Invalid duplicates

DCBerk · July 23, 2013, 4:39am

OK, weird. I have two files, in two different folders, that show up in the Duplicates Smart Folder, but they are not actually duplicates. They have two different filenames, and entirely different (but similar) content.

If I search for either filename, it shows up alone as a result.

I exported them, deleted them, deleted from Trash, closed the database, closed the app. Then reopened, imported the two files individually into two different folders. They still show up as duplicates. I ran Verify and Repair; everything seems fine. I could ignore it, but now I’m too curious; any ideas?

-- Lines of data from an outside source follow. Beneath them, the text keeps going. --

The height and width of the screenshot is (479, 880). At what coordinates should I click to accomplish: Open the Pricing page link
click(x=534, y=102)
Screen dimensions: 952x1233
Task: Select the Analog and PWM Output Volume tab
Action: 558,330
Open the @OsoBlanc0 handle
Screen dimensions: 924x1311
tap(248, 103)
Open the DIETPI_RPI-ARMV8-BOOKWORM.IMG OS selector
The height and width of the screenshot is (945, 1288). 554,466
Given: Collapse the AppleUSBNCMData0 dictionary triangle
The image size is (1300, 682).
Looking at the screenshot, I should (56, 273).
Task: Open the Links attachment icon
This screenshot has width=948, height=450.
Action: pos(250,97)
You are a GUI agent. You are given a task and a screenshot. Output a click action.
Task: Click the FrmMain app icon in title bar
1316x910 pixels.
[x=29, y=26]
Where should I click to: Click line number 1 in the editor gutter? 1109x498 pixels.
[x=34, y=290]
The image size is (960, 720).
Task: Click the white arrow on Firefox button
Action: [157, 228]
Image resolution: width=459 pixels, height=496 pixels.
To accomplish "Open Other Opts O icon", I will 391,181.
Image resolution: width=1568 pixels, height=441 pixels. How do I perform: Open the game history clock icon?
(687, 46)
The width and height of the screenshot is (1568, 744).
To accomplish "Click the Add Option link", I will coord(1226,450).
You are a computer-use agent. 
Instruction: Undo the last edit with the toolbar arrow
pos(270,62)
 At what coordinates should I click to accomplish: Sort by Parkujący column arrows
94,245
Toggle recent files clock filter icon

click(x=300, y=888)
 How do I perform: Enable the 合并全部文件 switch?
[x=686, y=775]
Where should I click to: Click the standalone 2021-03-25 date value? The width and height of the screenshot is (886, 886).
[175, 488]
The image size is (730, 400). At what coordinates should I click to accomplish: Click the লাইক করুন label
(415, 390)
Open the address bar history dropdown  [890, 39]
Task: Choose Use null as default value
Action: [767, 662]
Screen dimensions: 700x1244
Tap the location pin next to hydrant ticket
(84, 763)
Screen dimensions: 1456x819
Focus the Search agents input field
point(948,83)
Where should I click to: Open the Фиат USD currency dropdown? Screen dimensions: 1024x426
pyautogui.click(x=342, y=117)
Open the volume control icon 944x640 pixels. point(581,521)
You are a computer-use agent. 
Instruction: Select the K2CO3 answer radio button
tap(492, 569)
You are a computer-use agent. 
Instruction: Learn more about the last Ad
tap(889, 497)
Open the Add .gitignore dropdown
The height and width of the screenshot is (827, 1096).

Bill_DeVille · July 23, 2013, 12:09pm

In DEVONthink, ‘duplicate’ = ‘high degree of similarity’ in the content of two or more documents. Only the documents’ content is evaluated, Names and metadata are not evaluated.

DCBerk · July 23, 2013, 3:38pm

Hi Billl
If problem due to Duplicate judging on high degree of similarity in content, not metadata, it would have flagged way more than two files. Actually, it did that momentarily and then corrected, leaving only these two.

The fix this time was to export one of the files, delete, delete from Trash, Quit, reopen, and then make a new file with the same name and the same content - it was no longer seen as a duplicate.

Think something is wrong with the db although V&R says no errors. Also having a weird problem with tagging - see my post on that topic. Rebuilt the file but still having problems.

iHuman · July 23, 2013, 9:50pm

I’m having this same issue with several documents. Is there a way to mark them as ‘non-duplicate’?

thanks!

iHuman · July 23, 2013, 9:54pm

Ok - I just came up with a work around for anyone interested.

If you have a problem where a document is showing up as a duplicate - and it is not, add the tag ‘false’ to the document.

Then in your Duplicates smart folder, add the rule:
Tag is not false.

Hope that helps,
elaine

iHuman · July 23, 2013, 10:00pm

A better workaround …

the work around I posted above will fix the issue of it showing up in the duplicates folder.

BUT… it will still be colored blue - thinking it is a duplicate.

So a better would be to open the document that DevonThink is a duplicate, and add an annotation or a note. i.e. - a note that says it is not a duplicate. This will change the file size of the document, so DevonThink will no longer classify it as a duplicate.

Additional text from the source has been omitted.